2003-14-03 Textron Lycoming : Amendment 39-13222.Docket no 97-ANE-50-AD. Supersedes AD 98-18-12, Amendment 39-10728.

5th Oct 2011, 07:01
As I said have had about 5 or 6 burn out while flying ( the on / off switch pops off) Normally it is caused by a leaky seal that then washes the grease out of the rotor bearing that causes the rotor to seize and then burn out

5th Oct 2011, 07:49
In practice, do most 300s fly with the fuel boost pump on all the time, regardless of height?

5th Oct 2011, 08:17
Not sure about the others but we do.

5th Oct 2011, 09:23
Again, can't speak for others but ... yes, I was taught to fly with it on all the time.



5th Oct 2011, 11:16
Hell, I flew one across the Irish sea with no boost pump, had fun starting it too!

5th Oct 2011, 11:41
This is what I remember
Cold eng start Mix control out, fuel shut of fully in, Fuel boost on, Mix control in 3\5 sec, Fule boost off, close throttle open 1\4 inch, Ign both, Crank, as soon as it fires mix control in (do not exceed 1600rpm),
Hot start Crank, no boost, Mixture control in when eng fires.
Flooded eng Ignition OFF, Throttle fully open Fuel boost OFF crank for 10\12 seconds then as for hot start.
Part of Pre Take off Check list.
Warning lights out
Fuel boost ON
Sufficient fuel (12 gal hr)

3rd Nov 2011, 20:04
Schweizer, due to it's limited power, is a great tool to learn power management at higher altitude landings.
But, to what stretches do you go (as an instructor) altitude wise?

Within the mass&hover chart limits, I personally don't feel comfortable with landings above 7.000 ft DA.

3rd Nov 2011, 21:55
I suggest getting a 300C version then.

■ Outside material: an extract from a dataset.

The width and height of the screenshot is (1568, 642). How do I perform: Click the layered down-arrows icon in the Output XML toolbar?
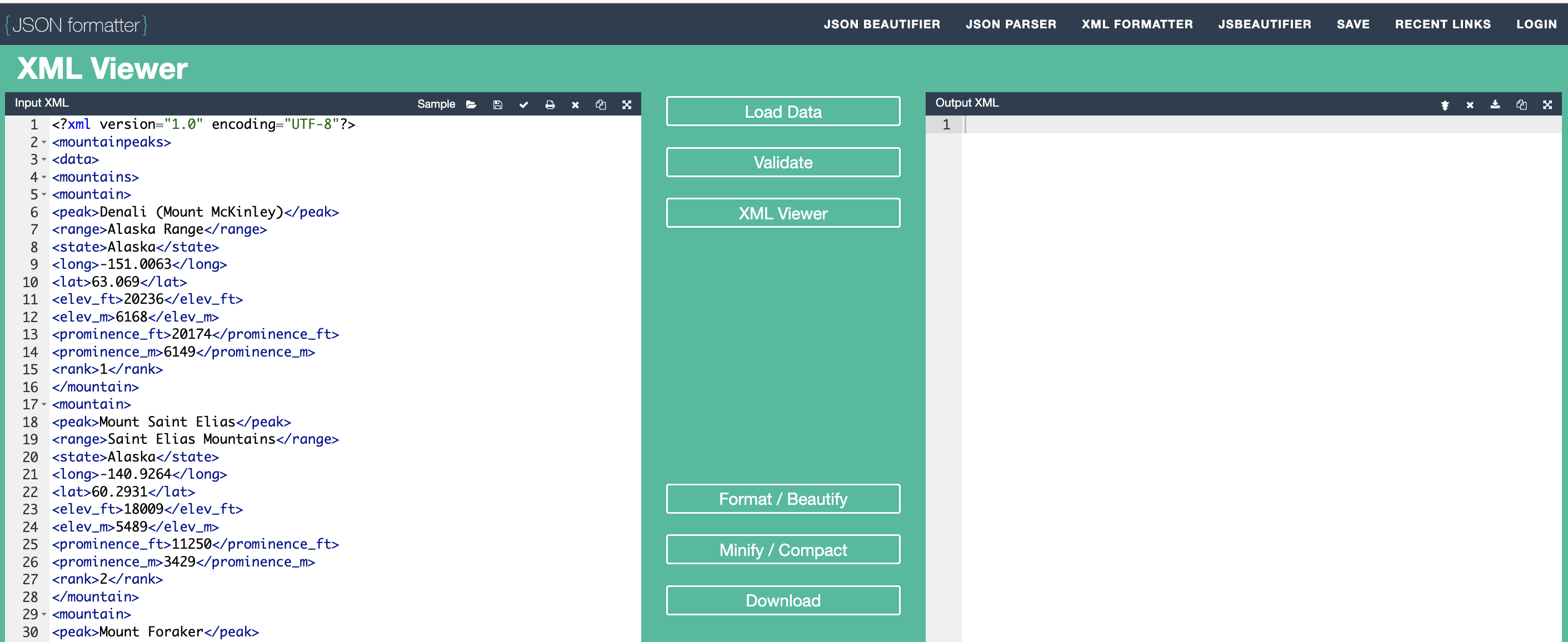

If you are power limited in a Schweizer then it must be a CB or CBi but the C model is more powerful by a noticeable amount.
Cannot think of another helicopter in it's class that would be better.

4th Nov 2011, 05:33
It's a 300C version. My comparison about performance (limited power) according to the turbine counterparts.

4th Nov 2011, 22:39
ah well then better get a skycrane:}

4th Nov 2011, 23:37
Phoinix, summer days in Colorado flatlands are often above 8,000ft DA. We land our 300c's up to 10,000ft DA. Other copters in class that outperform? A turbo B47 or, of course, a turbo Enstrom 280 model. I regularly land our Enstrom 280fx above 12,000ft MSL. POH lists HIGE up to 13,600. Hard to beat the EN28 for high altitude piston performance. Direct operating costs comparable to the 300c.

5th Nov 2011, 15:46
Thanks, I guess low rotor RPM horn with max. throttle is an ordinary occurrence after all.

6th Nov 2011, 05:01
If you cant fly your 300c at 7,000DA without low RPM warning horn, you need a new machine, some better training, a new hobby, or to lose a few hundred pounds. Lighten up, mate.

6th Nov 2011, 06:05
Right... thanks for sharing.

There's no way of putting your experience before your ego is there 280?

Losing translational lift and starting a hover-IGE 30 cm of the ground, still air, full throttle causes LRPM horn until the engine catches some breath and gains the extra revs. 350 lbs of crew and 15 gallons of fuel. At 7.000DA we have alps, no flat airports to land on.

I'm asking because I only have one Schweizer, nothing to compare its performance to and I've had some rentals in the past, probably pulling too much from its beater.

7th Nov 2011, 04:28
It's been some time when did the low RPM horn get installed in the 300 line?